Les méconnus du 20è siècle : Nikolaï Kobelkoff

Publié le par Daniel LESUEUR

Il est né en Russie en 1851 de parents normaux dont il est le quatorzième enfant, tous ses frères et sœurs étant eux aussi normalement constitués. Nikolaï étant né sans bras ni jambes, ses parents, qui en avaient honte, le cachaient. Dans ce petit village de Sibérie tout le monde aurait pris peur à sa vue. Fort heureusement un maître d’école prit en charge son éducation et lui apprit à lire et à écrire en tenant un crayon entre son torse et un moignon. Bientôt il aurait le plaisir de peindre de la même manière. A dix-huit ans celui qu’on allait surnommer l’Homme-tronc obtint un emploi rémunéré de comptable mais le destin allait bientôt frapper à sa porte : il venait d’avoir vingt ans lorsqu’un directeur de théâtre de Saint Petersburg lui offrit se s’exhiber moyennant finances.

Durant deux ans, le jeune homme va divertir les foules, les étonner par sa dextérité à charger un pistolet ou tenir une aiguille à tricoter, monter ou descendre des escaliers ; une fois même il parvint à entrer et sortir de la cage aux lions.

Il devint bientôt vedette à la renommée internationale, se produisant sur de nombreuses scènes européennes (et, plus tard, américaines, à l’occasion d’une tournée en 1882). A Vienne il fit la connaissance d’Anna Wilfert –on prétend qu’elle lui fut présentée par le roi Albert 1er.

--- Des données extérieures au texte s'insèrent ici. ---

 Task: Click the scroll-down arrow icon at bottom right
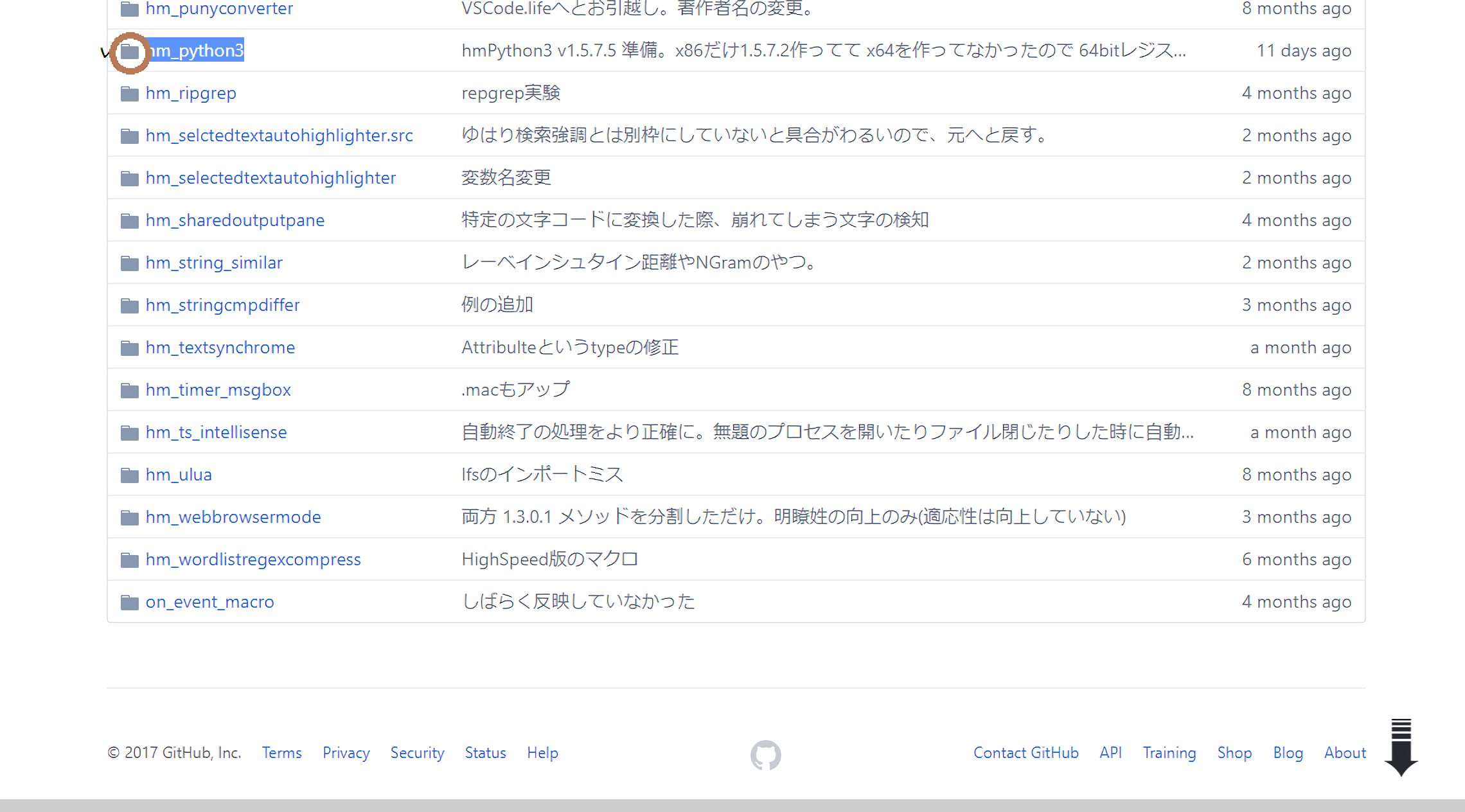tap(1401, 748)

Leur mariage fut rendu public à Budapest en 1875

Pour une fois c’est la mariée qui portait le marié dans ses bras pour passer le seuil de leur demeure. Ils eurent leur premier bébé en juin 1876 et dix autres suivirent ; onze enfants dont six survécurent au moins jusqu’à leur majorité. Mais leur ménage n’était pas des plus calmes. Si l’on ne peut douter de la dévotion d’Anna qui lui restera fidèle jusqu’à sa mort, Nikolai, lui, était d’un caractère violent et frappait son épouse. Il est probable qu’il avait un problème d’alcoolisme. Le cinéma étant un media naissant en pleine expansion, Kobelkoff l’utilisa dans son propre intérêt; rassemblant sa propre troupe d’artistes dès1898 (le court métrage muet simplement intitulé Kobelkoff est toujours visible). D’une nature économe, il eut bientôt suffisamment d’argent pour pouvoir ouvrir un parc d’attractions à Prater en Autriche et y mourut en 1933, riche et en bonne santé.